*Written exercise 1:*
Answer these questions from the notes on Riddle-Master of Hed:
(a) Which publisher's 1999 printing do the page references follow?
(b) How long has Morgon been hiding a crown under his bed?
(c) What is the name of the High One's Harpist?
*Written exercise 2:*
Reproduce the notes on Riddle-Master of Hed word for word, from "Discussion of Riddle-Master" up to and including "of that volume.".

Below are D. T. Kane’s notes for the episode. This is not an exact transcription of the audio.

Discussion of Riddle-Master of Hed, By Patricia A. McKillip

Page references are to the 1999 printing of the complete trilogy by Ace Books. Book 1, The Riddle-Master of Hed, is from pages 1-187 of that volume.

Reference: Three-Act Structure https://blog.reedsy.com/guide/story-structure/three-act-structure/ 

SPOLIER WARNING: There are lots of spoilers for Riddle-Master of Hed, below.

Synopsis

  1. We open with our main character, Morgon of Hed, discussing what to purchase from trade ships that just docked at Tol, a port city on the island of Hed, of which Morgon is the prince.  Morgon’s “Shire”
    1. He has two younger siblings, a brother, Eliard, and a sister, Tristan. They all seem to have grown up a bit too fast, as their parents died last year and Morgon suddenly became prince. Eliard is headstrong, broad of shoulder, and Tristan tried to fill the place of their mother, scolding and keeping the house clean. Morgon has hair and eyes the color of light beer, slender, proud, a trick of looking at people, remotely like a fox glancing up from a pile of chicken feathers. No one seems to take his leadership entirely seriously yet. Eliard gives him a hard time when told to ride and let a farmer know he has to get his grain to port, later gets into a fistfight with him.  
    2. Tristan reveals that Morgon has been hiding a crown under his bed for six months. Morgon says that he won it from a ghost in a riddle-game. Apparently, the ghost would have killed him if he’d lost, but he knew a riddle the ghost couldn’t answer. Eliard and Tristan are angry that Morgon took such a risk when they need him farming at Hed, and just after their parents died.
      1. Eliard: “How will I know, now, that when you leave Hed, you’ll come back?”
      2. Morgon: “I swear this: I will always come back.”
    3. We learn that Morgon’s father let him go to the College of Riddle-Masters is Caithnard, which apparently is out of the ordinary for anyone on Hed, much less its heir. It seems people on Hed keep to themselves and don’t go on adventures. (Sound familiar?)
    4. Later, Morgon is playing his harp and meets the “High One’s Harpist,” whose name is Deth. The High One seems to be a god/mythic figure/ruler of the known world. He (allegedly) sent his harpist to express sorrow over the deaths of Morgon’s parents.

*Given material:*

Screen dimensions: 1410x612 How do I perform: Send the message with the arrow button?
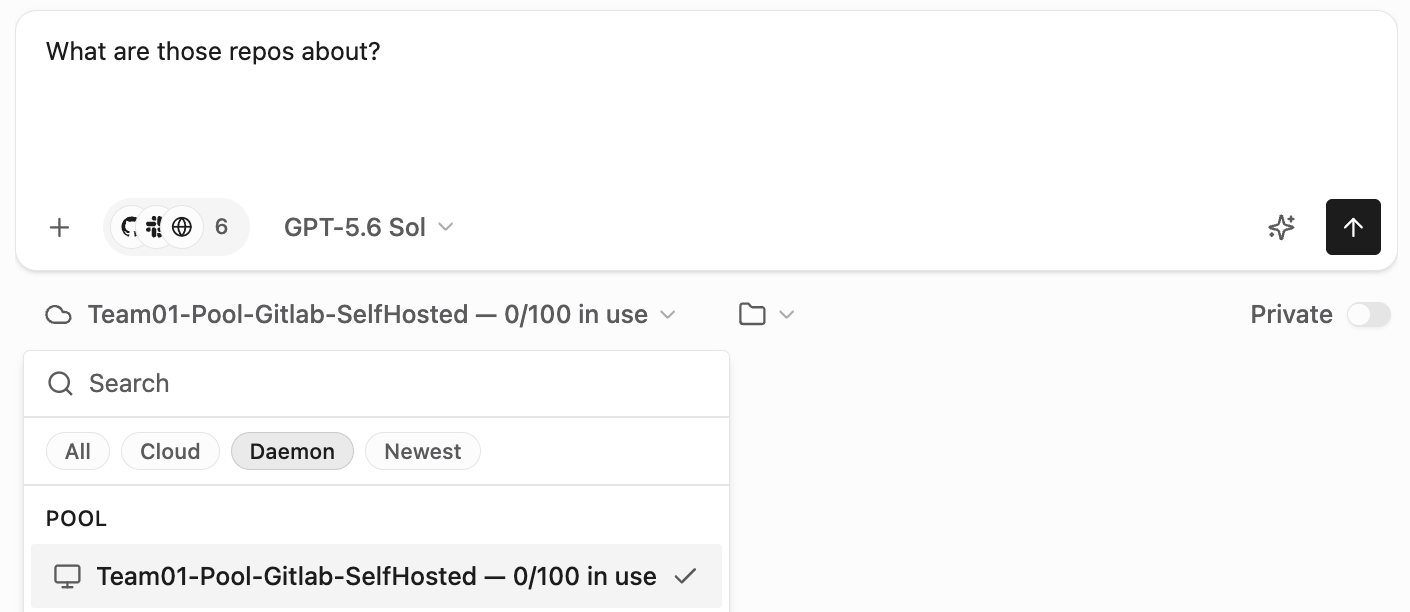coord(1353,227)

*Worked answer 1:*
(a) Ace Books
(b) Six months
(c) Deth

*Worked answer 2:*
Discussion of Riddle-Master of Hed, By Patricia A. McKillip

Page references are to the 1999 printing of the complete trilogy by Ace Books. Book 1, The Riddle-Master of Hed, is from pages 1-187 of that volume.